▶ _STUDY QUESTIONS_
• a. Reproduce the blog post word for word, starting at "When I finally" and ending at "way things are.".
• b. Write what comes next in the blog post about the beach trip, picking up after its final sentence.

▶ _TEXT SHOWN_
=-=-=

These days I just don’t write as often. I lack the energy and the will. I am trying to devote more time being present in moment as a mom, wife, cancer survivor extraordinaire. In my down time I’m avoiding introspection, trying not to ponder meaning of things, its a bit difficult because I’m an existentialist at heart. But why beat a horse? My conscious has been aiming for distraction- in my down time its repetitive, mind numbing games on my iPad or fab series (HBO of course, where all good show are made) on TV. Joe and I’ve been catching up on the past seasons of Boardwalk Empire and Ray Donovan. We’ll watch one or two episodes a night. Its drama total immersion, stepping out of our own problems and those of others. Occasionally I even dream of the characters, their dilemmas, their dreams. Its a sweet reprieve from what generally haunts me at night.
When I finally sit down to it, I am distracted (both by own mind and the constant “mom, mom, mom”…), have too many things to say and fall silent instead. Today though I will put a bit out there. We’re at the beach. We’ve been here since the middle of last week. It is the first time I’ve been OOT since May and it was so very long overdue. The daily grind, which effects us all, has grown tedious for me, life measured out by the endless cycles of treatment and recovery. And though its hard not to ponder things a bit here- metaphors abound, life’s rich pageant, the glorious struggle for life plays out all around. It soothes my soul. For it is a gift to witness and a beautiful reminder of my own insignificance and of the interconnectedness of life and death. They go hand in hand after all, and its not a thing to be mourned, at least not for long, its just the way things are.

=-=-=

▶ _SOURCE MATERIAL_
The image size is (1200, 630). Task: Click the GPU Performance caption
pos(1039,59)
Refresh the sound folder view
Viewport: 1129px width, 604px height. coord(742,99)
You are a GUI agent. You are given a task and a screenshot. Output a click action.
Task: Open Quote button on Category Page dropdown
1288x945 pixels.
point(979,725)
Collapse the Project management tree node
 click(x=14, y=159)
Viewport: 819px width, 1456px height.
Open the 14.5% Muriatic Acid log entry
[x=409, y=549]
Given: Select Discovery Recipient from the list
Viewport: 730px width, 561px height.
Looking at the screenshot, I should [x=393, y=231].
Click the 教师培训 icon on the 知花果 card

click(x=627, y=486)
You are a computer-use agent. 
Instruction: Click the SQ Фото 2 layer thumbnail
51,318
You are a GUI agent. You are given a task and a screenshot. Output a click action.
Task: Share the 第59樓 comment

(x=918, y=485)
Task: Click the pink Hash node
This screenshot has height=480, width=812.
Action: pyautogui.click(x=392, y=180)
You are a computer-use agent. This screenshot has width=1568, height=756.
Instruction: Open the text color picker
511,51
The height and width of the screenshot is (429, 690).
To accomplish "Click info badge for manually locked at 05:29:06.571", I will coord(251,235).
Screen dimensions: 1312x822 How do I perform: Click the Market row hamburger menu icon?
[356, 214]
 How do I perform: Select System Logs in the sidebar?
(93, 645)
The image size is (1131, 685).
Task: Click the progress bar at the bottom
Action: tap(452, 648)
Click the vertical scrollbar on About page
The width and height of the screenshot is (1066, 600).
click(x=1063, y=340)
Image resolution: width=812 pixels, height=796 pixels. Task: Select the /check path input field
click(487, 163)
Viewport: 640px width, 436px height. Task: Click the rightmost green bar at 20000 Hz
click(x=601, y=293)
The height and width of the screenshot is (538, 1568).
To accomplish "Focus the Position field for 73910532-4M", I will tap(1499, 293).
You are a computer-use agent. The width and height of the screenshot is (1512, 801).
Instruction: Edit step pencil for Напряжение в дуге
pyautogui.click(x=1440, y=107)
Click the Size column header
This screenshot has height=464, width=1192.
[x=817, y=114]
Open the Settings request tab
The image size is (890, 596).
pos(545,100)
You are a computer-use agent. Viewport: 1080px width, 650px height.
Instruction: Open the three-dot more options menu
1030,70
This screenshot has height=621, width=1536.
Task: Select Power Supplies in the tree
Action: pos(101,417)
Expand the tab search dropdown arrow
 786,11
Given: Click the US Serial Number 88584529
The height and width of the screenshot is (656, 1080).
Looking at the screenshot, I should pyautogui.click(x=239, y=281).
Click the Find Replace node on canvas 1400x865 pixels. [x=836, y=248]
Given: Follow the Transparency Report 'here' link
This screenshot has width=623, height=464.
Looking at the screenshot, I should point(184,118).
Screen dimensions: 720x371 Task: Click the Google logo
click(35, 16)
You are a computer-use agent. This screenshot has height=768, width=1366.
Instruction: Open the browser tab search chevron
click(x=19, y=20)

=-=-=

▶ _TASK RESULTS_
• a.
When I finally sit down to it, I am distracted (both by own mind and the constant “mom, mom, mom”…), have too many things to say and fall silent instead. Today though I will put a bit out there. We’re at the beach. We’ve been here since the middle of last week. It is the first time I’ve been OOT since May and it was so very long overdue. The daily grind, which effects us all, has grown tedious for me, life measured out by the endless cycles of treatment and recovery. And though its hard not to ponder things a bit here- metaphors abound, life’s rich pageant, the glorious struggle for life plays out all around. It soothes my soul. For it is a gift to witness and a beautiful reminder of my own insignificance and of the interconnectedness of life and death. They go hand in hand after all, and its not a thing to be mourned, at least not for long, its just the way things are.

• b.
Its also given my body a chance to heal, to rejuvenate. When we left Charlotte I was still yet to have recovered from chemo, with a sinus infection and nursing a fractured rib (just happened doing nothing in particular but is the result of weakened bones in a heavily treated area). I had and have many areas (the new masses that keep popping up and growing like weeds) that are hurting bunches. Despite all that we’ve had fun, great family time. The boys have been silly and it is so fantastic for them to play together in pool without me having to entertain, rush off for a practice, engage in the homework battle or try and put dinner on the table. We’ve laughed, played taken walks on the beach, hunted for shells and catered to Luca’s new and very pressing demands of maintaining his hair no matter the circumstances. We even made a special trip out and over the bridge for gel. He dashes to the bathroom to fix a Mohawk or a do I’m calling the Ed Grimley every time his hair dries and just any old time the mood strikes, and it strikes often.
When we get back to town, back to reality, its time to hit the ground running survivor style. I get scanned Wed and then on Thursday start radiation on two to four seperate areas of my bod. The treatment is to help with pain and edema and I am ready for the help! But Friday eve will be a treat. We’ve got our annual GoJenGo tee shirt pick up party for our Komen race team. The Keogh’s (they live directly across the street from us, we’re at 3923 Oldfield Rd, 28226) will host again. Yay! And beverages and Mac’s bbq will be provided. Yum! Come join us, get your new shirt and have some fun!